TOHOシネマズ伊丹にて、前述の『映画 ラストマン FIRST LOVE』の次に。駐車サービス最悪の109シネマズ箕面と違い、こちらの劇場は「2本観るんですけど」と言ってチケットを提示すると、4時間分(無料サービス分と併せれば5時間分)の駐車券をくれるうえに、今回なんて『映画 ラストマン』が舞台挨拶付きで2時間半超のため、さらに追加であと2時間分くれます。

『世界の中心で、愛をさけぶ』(2004)の行定勲監督による、スピッツの『楓』をモチーフとした作品。スピッツは好きか嫌いかと聞かれたら好きですが、特に聴き込むほどではありません。『楓』を聴いたことはあるけれど、歌詞も知らない。こんなんばっかりだな、私(笑)。ネタバレまじりでどうぞ。

高校時代から恋人同士で同棲中の須永恵(福士蒼汰)と木下亜子(福原遥)は、星を見に出かけたニュージーランドで交通事故に遭う。亜子は命を取り留めたものの、恵は死亡。一卵性双生児の恵の兄・涼(福士蒼汰の一人二役)が恵の葬儀後に亜子を訪ねると、亜子は涼のことを恵と間違えている様子。訂正できないまま亜子と暮らしはじめた涼だったが……。

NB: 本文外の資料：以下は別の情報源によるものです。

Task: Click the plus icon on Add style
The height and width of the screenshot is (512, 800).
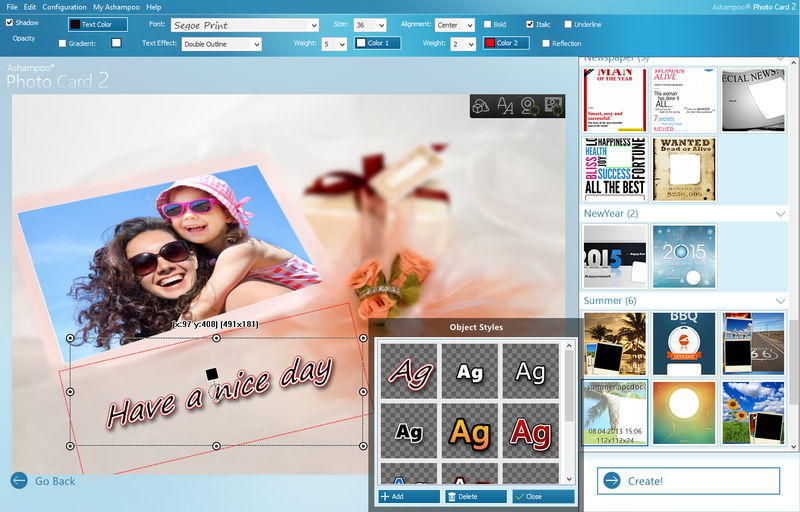Action: pos(385,496)
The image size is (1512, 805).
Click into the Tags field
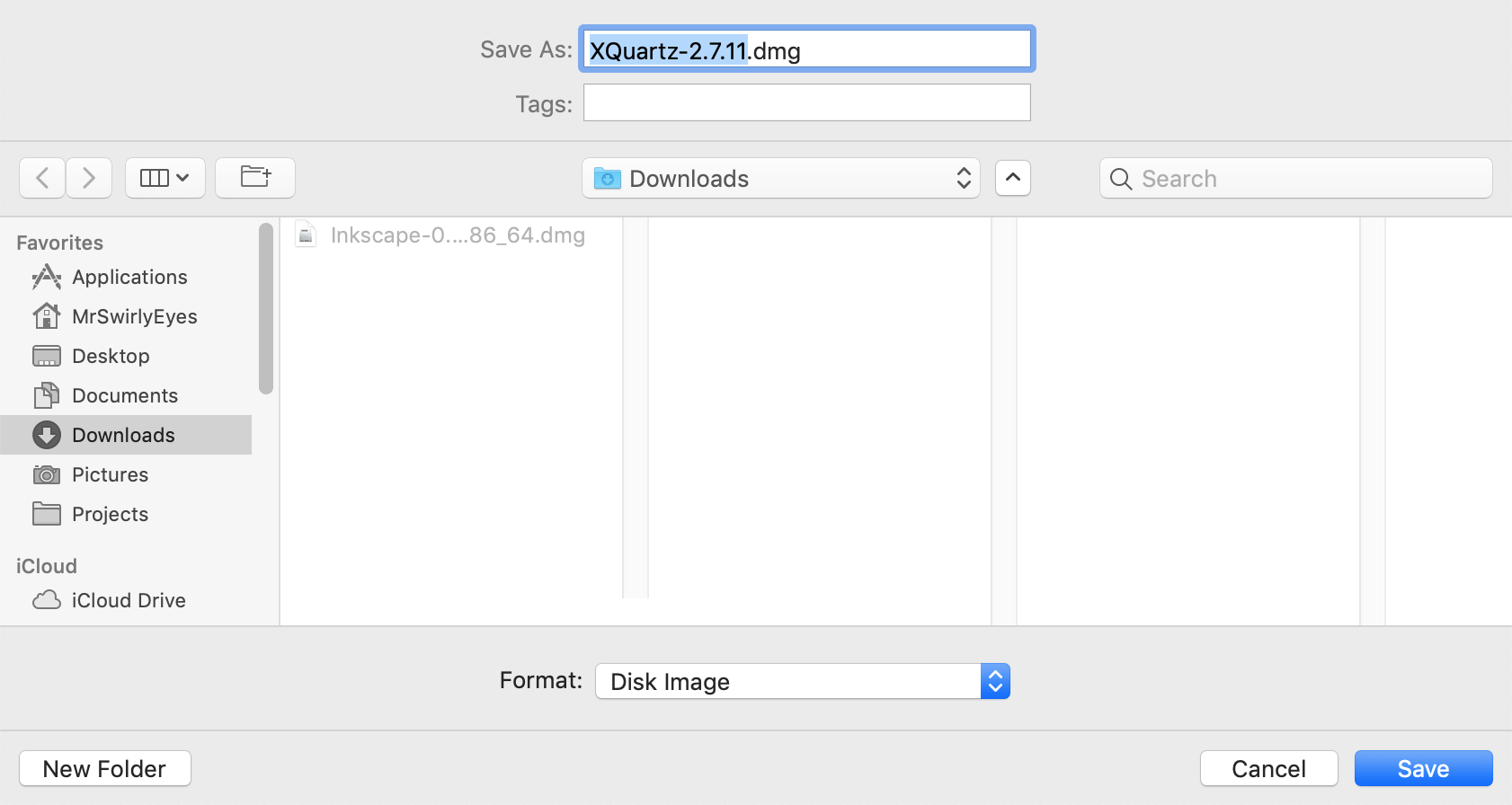tap(806, 103)
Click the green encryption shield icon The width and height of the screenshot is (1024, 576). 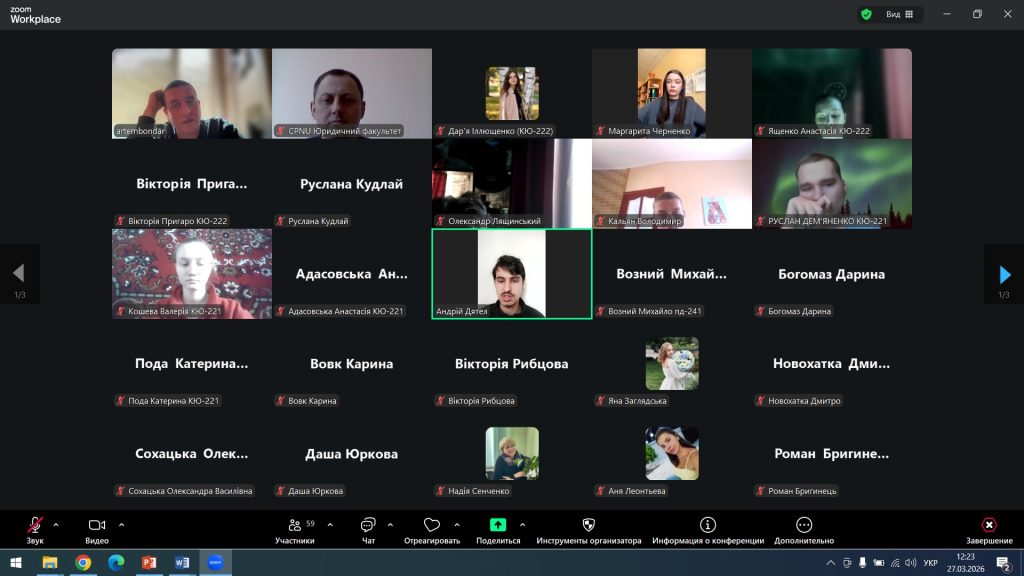click(866, 14)
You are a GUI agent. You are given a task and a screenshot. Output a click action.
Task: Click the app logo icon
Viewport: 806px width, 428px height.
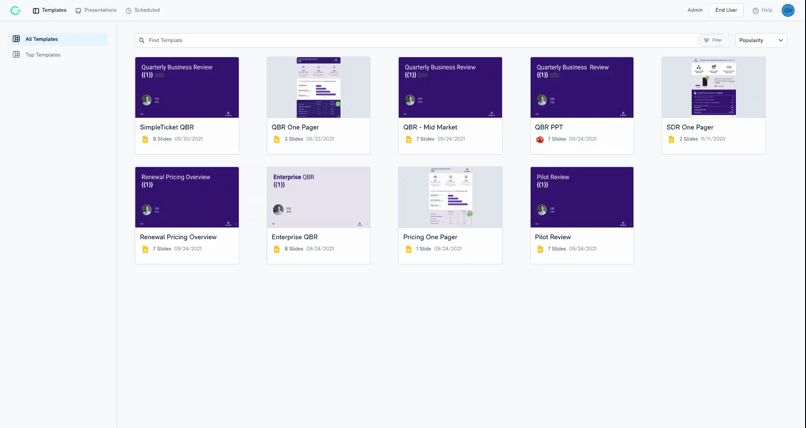point(15,10)
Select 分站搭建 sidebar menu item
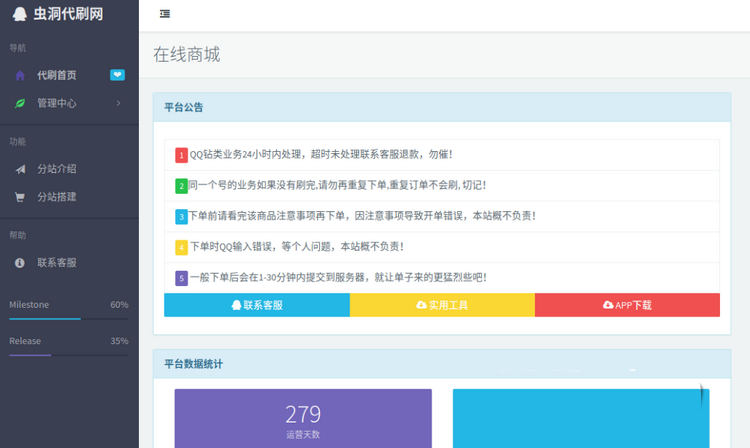750x448 pixels. 57,197
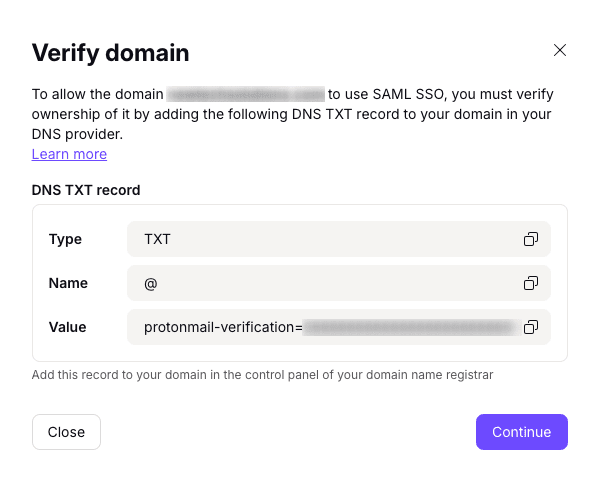This screenshot has width=600, height=482.
Task: Click the SAML SSO description paragraph
Action: (290, 113)

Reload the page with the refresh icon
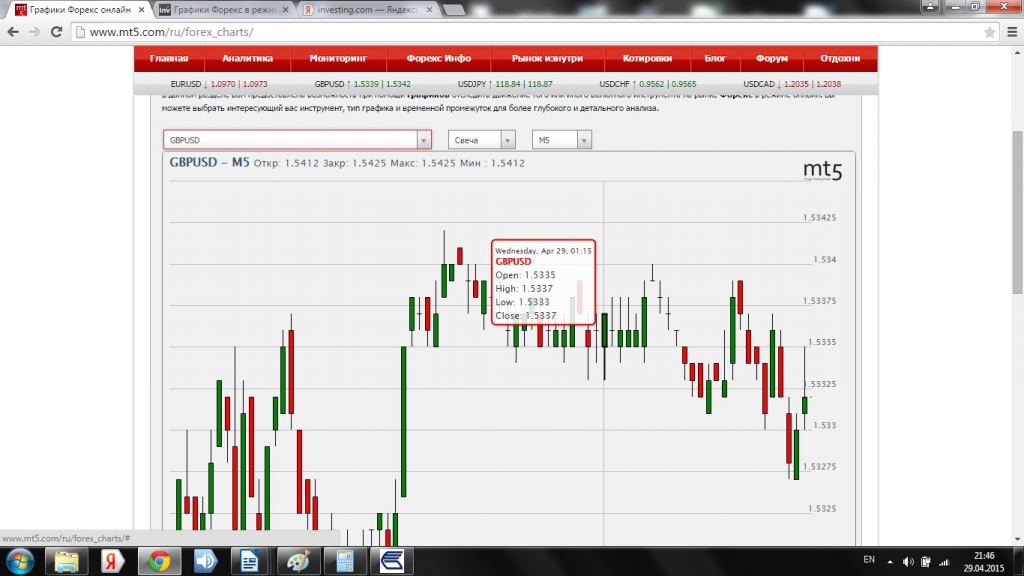click(57, 31)
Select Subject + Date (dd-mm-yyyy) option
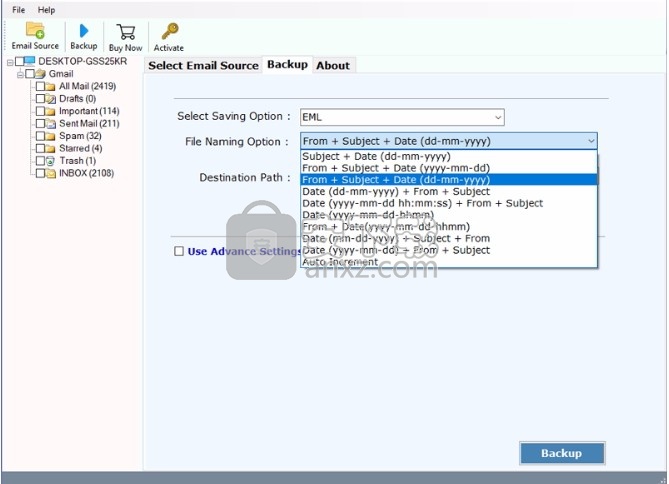The height and width of the screenshot is (484, 669). tap(376, 156)
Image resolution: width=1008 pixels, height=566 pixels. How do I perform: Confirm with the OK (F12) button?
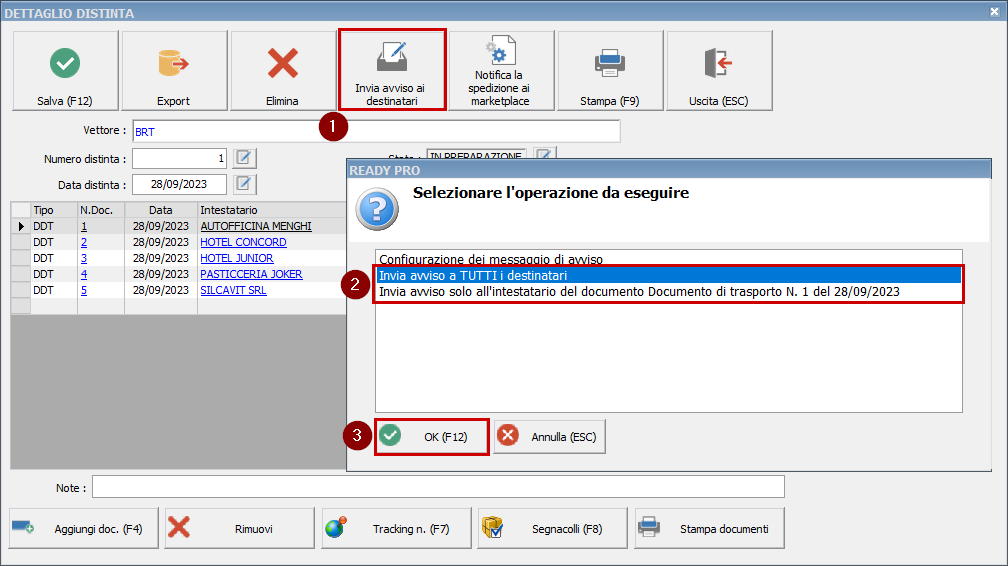click(432, 437)
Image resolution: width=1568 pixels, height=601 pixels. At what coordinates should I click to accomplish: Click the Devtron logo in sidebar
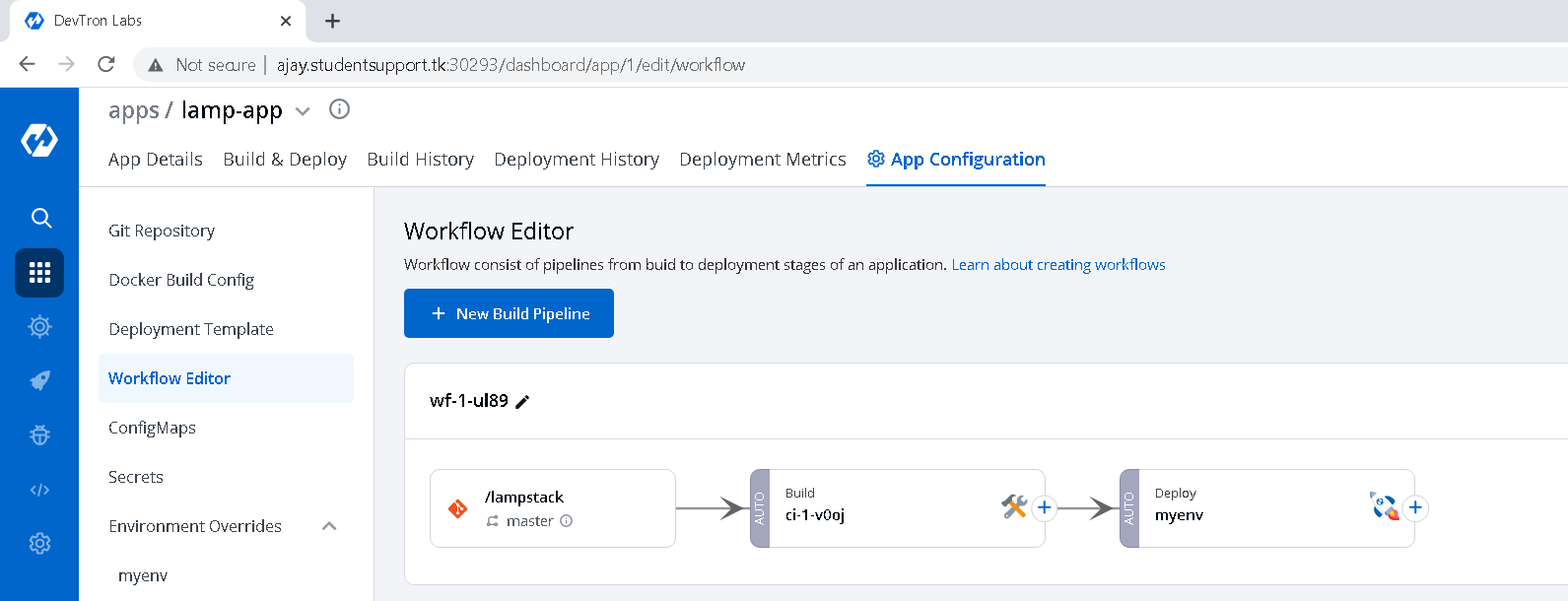tap(39, 140)
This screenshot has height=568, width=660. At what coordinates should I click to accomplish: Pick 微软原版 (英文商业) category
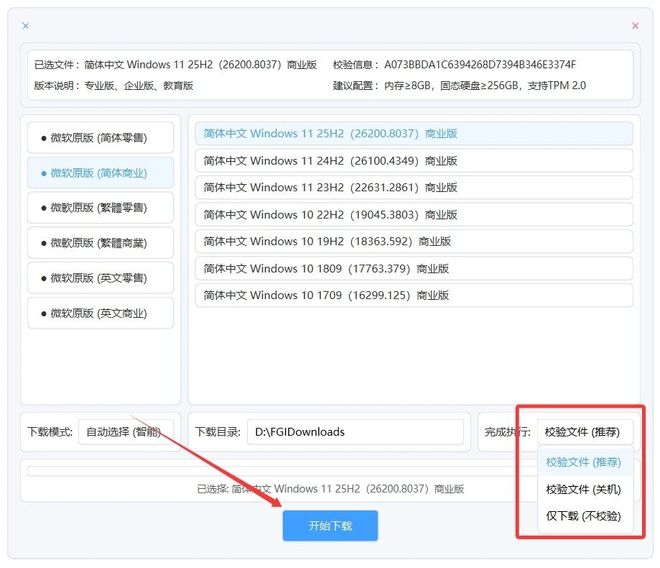coord(100,313)
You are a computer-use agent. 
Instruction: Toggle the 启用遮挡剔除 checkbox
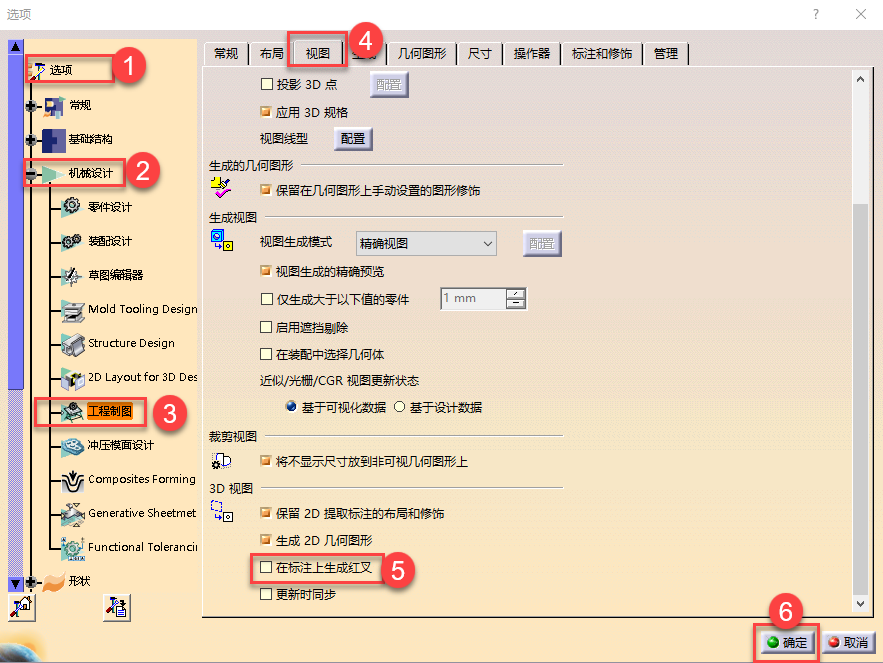click(x=266, y=327)
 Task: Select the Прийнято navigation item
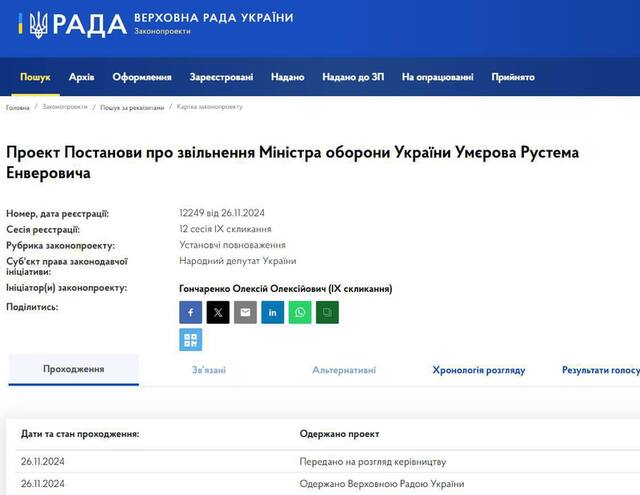[x=512, y=77]
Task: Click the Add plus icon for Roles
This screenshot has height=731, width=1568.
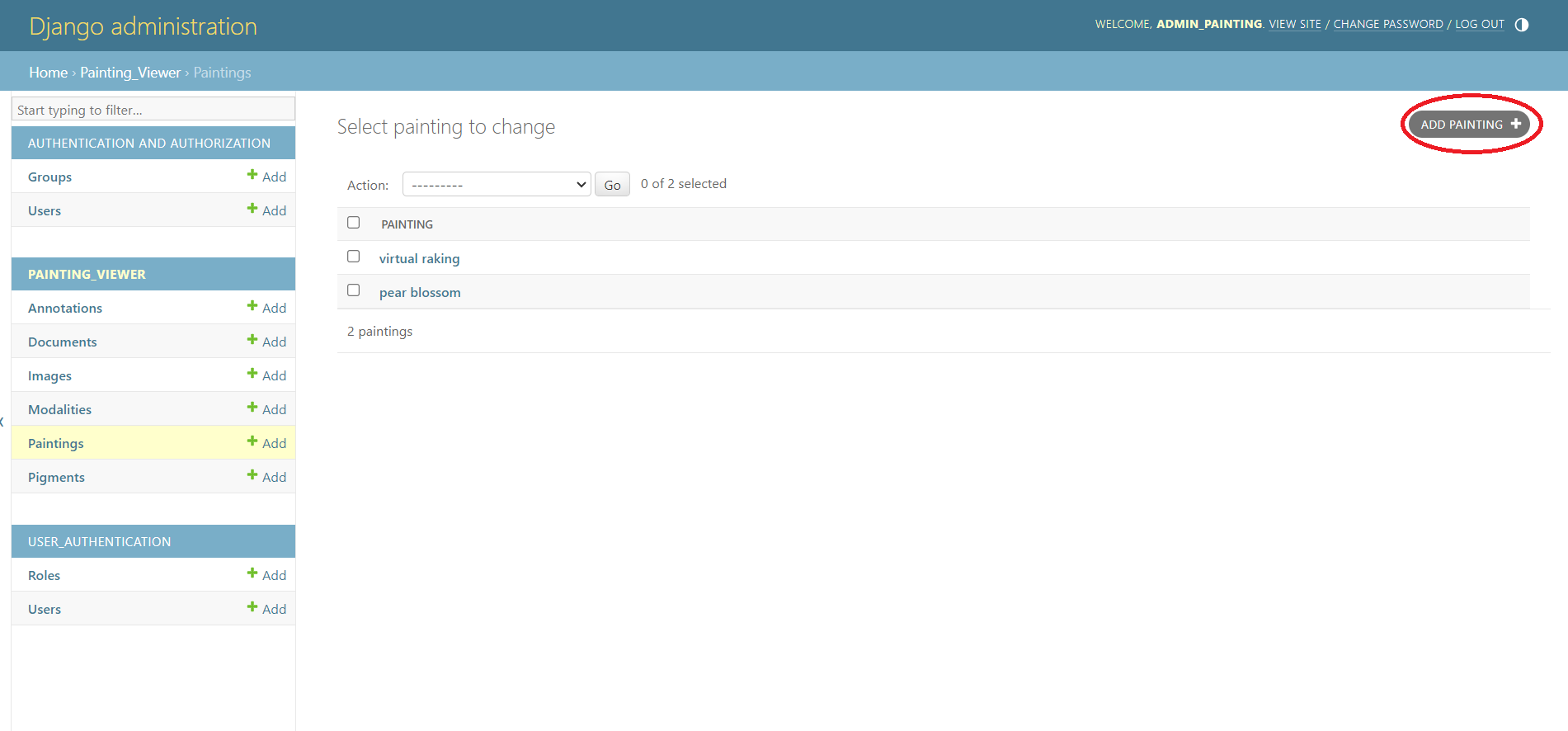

はいはい、いたって普通の恋愛ものねと思って観ていましたが、真相がわかるくだりはまぁまぁグッと来ます(笑)。ここからはネタバレありありで。つきあうきっかけとなった最初の出会いの相手を亜子は恵だと思っていましたが、実は涼でした。恵と涼は別の高校に通っていて、その日は訳あって恵のふりをして登校した涼。屋上で出会った亜子に一目惚れしたのに、亜子は彼のことを恵だと思い込んでいるから、恵が涼に代わって亜子とつきあうように。

恵の死後、左利きの恵になりすますために、左手で文字を書く練習を必死でする涼。服装や髪型も恵に似せて、仕事に行くときは途中の公衆トイレで涼自身の服に着替えるという入念さ。でも、事故の記事なんてネットでいくらでも調べられるし、亜子が気づかないわけはありません。彼女は最初から気づいていたけれど気づかないふりをしていたなんて、涼にとってなんと酷なことでしょう。涼が恵のふりをしていると気づいていても、最初の出会いの相手が涼だったことには気づいていなかったというオチ(と言っていいのかしら)。最初の出会いを思い出せば、右手で頭をぽんぽんしてくれた時点で、観ている私たち客はあれは涼だったとわかりますよね。甘さはいろいろあるにしても、涼を演じているときの福士くんの切ない表情にはやられる。脇役の宮沢氷魚石井杏奈もとてもよかった。

双子で姿形がそっくりと言っても性格は全然違って、何でもできる代わりに何にも長くは続かなかった恵は社交的で友人知人がたくさん。一方の涼は不器用だけど、これと決めたことは根気強く続けてモノにする。そんな息子たちを見てきた両親(加藤雅也大塚寧々)が良い感じです。カメラマンの職に就いた涼と父親の会話がちょっぴり心に沁みました。

昨年は星にまつわる作品が多かったと思いませんか。『この夏の星を見る』(2025)、『秒速5センチメートル』(2025)、そしてこれ。星ってやっぱりロマンなんですね。